4
votes

We are facing a major incident in our Camunda Orchestrator. When we hit 100 running process instances, Camunda Cockpit takes an eternity and never responds. We have the same issue when calling /app/engine/. Few messages are being consumed from RabbitMQ, and then everything stops.

The application however is not down. I suspect a process engine configuration issue, because of being unable to get the job executor log.

When I set JobExecutorActivate to false, all things go right for Cockpit and queue consumption, but processes stop at the end of the first subprocess.

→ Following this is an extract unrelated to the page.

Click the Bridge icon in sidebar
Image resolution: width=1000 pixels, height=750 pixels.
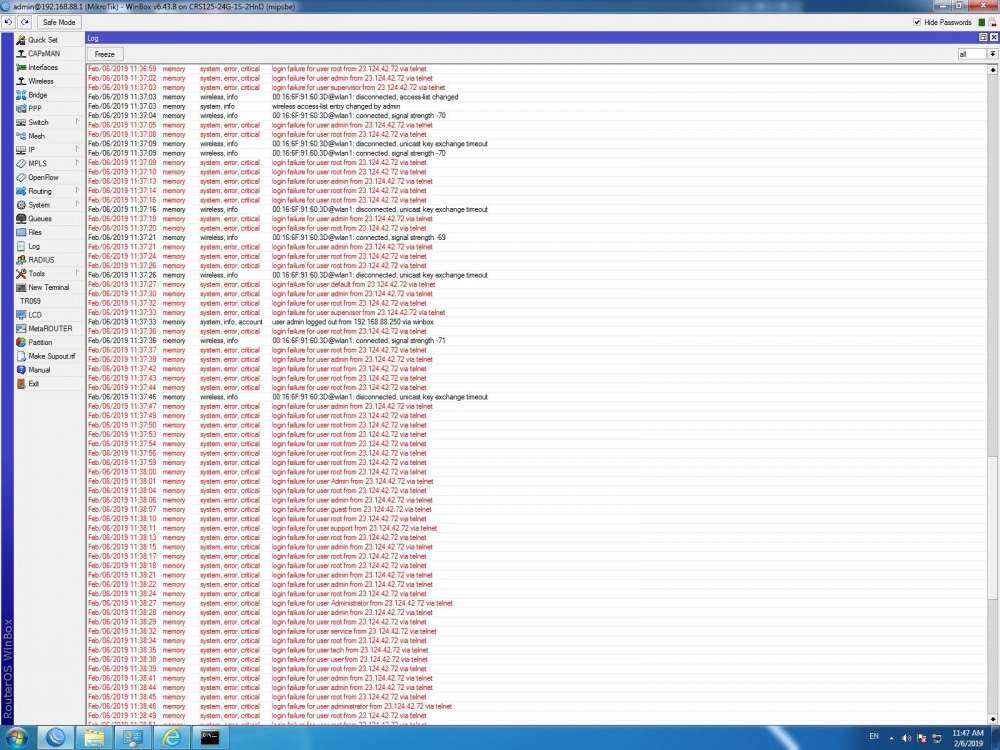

We have this log loop non stop:

2018/11/17 14:47:33.258 DEBUG ENGINE-14012 Job acquisition thread woke up
2018/11/17 14:47:33.258 DEBUG ENGINE-14022 Acquired 0 jobs for process engine 'default': []
2018/11/17 14:47:33.258 DEBUG ENGINE-14023 Execute jobs for process engine 'default': [8338]
2018/11/17 14:47:33.258 DEBUG ENGINE-14023 Execute jobs for process engine 'default': [8217]
2018/11/17 14:47:33.258 DEBUG ENGINE-14023 Execute jobs for process engine 'default': [8256]
2018/11/17 14:47:33.258 DEBUG ENGINE-14011 Job acquisition thread sleeping for 100 millis
2018/11/17 14:47:33.359 DEBUG ENGINE-14012 Job acquisition thread woke up

And this log too (for queue consumption):

2018/11/17 15:04:19.582 DEBUG Waiting for message from consumer. {"null":null}
2018/11/17 15:04:19.582 DEBUG Retrieving delivery for Consumer@5d05f453: tags=[{amq.ctag-0ivcbc2QL7g-Duyu2Rcbow=queue_response}], channel=Cached Rabbit Channel: AMQChannel(amqp://[email protected]:5672/,4), conn: Proxy@77a5983d Shared Rabbit Connection: SimpleConnection@17a1dd78 [delegate=amqp://[email protected]:5672/, localPort= 49812], acknowledgeMode=AUTO local queue size=0 {"null":null}

Environment : Spring Boot 2.0.3.RELEASE, Camunda v7.9.0 with PostgreSQL, RabbitMQ

Camunda BPM listen and push to 165 RabbitMQ queue.

Configuration :

# Data source (PostgreSql)
com.campDo.fr.camunda.datasource.url=jdbc:postgresql://localhost:5432/campDo
com.campDo.fr.camunda.datasource.username=campDo
com.campDo.fr.camunda.datasource.password=password
com.campDo.fr.camunda.datasource.driver-class-name=org.postgresql.Driver
com.campDo.fr.camunda.bpm.database.jdbc-batch-processing=false
oms.camunda.retry.timer=1
oms.camunda.retry.nb-max=2

SpringProcessEngineConfiguration :

@Bean
    public SpringProcessEngineConfiguration processEngineConfiguration() throws IOException {
        final SpringProcessEngineConfiguration config = new SpringProcessEngineConfiguration();
        config.setDataSource(camundaDataSource);
        config.setDatabaseSchemaUpdate("true");
        config.setTransactionManager(transactionManager());
        config.setHistory("audit");
        config.setJobExecutorActivate(true);
        config.setMetricsEnabled(false);
        final Resource[] resources = resourceLoader.getResources(CLASSPATH_ALL_URL_PREFIX + "/processes/*.bpmn");
        config.setDeploymentResources(resources);

        return config;
    }

Pom dependencies :

 <dependency>
            <groupId>org.camunda.bpm.springboot</groupId>
            <artifactId>camunda-bpm-spring-boot-starter</artifactId>
        </dependency>
        <dependency>
            <groupId>org.camunda.bpm.springboot</groupId>
            <artifactId>camunda-bpm-spring-boot-starter-webapp</artifactId>
        </dependency>
        <dependency>
            <groupId>org.camunda.bpm.springboot</groupId>
            <artifactId>camunda-bpm-spring-boot-starter-rest</artifactId>
        </dependency>

I am quite sure that my job executor config is wrong.

Update :

I can start cockpit and make Camunda consume messages by setting JobExecutorActivate to false, but processes are still stopping at the first job executor required step:

config.setJobExecutorActivate(false);

Thanks for your help.

1

1 Answers

2
votes

First: if your process contains async steps (Jobs) then it will pause. Activating the jobExecutor will just say that camunda should manage how these jobs are worked on. If you disable the executor, your processes will still stop and since no-one will execute them, they remain stopped. Disabling job-execution is only sensible during testing or when you have multiple nodes and only some of them should do processing.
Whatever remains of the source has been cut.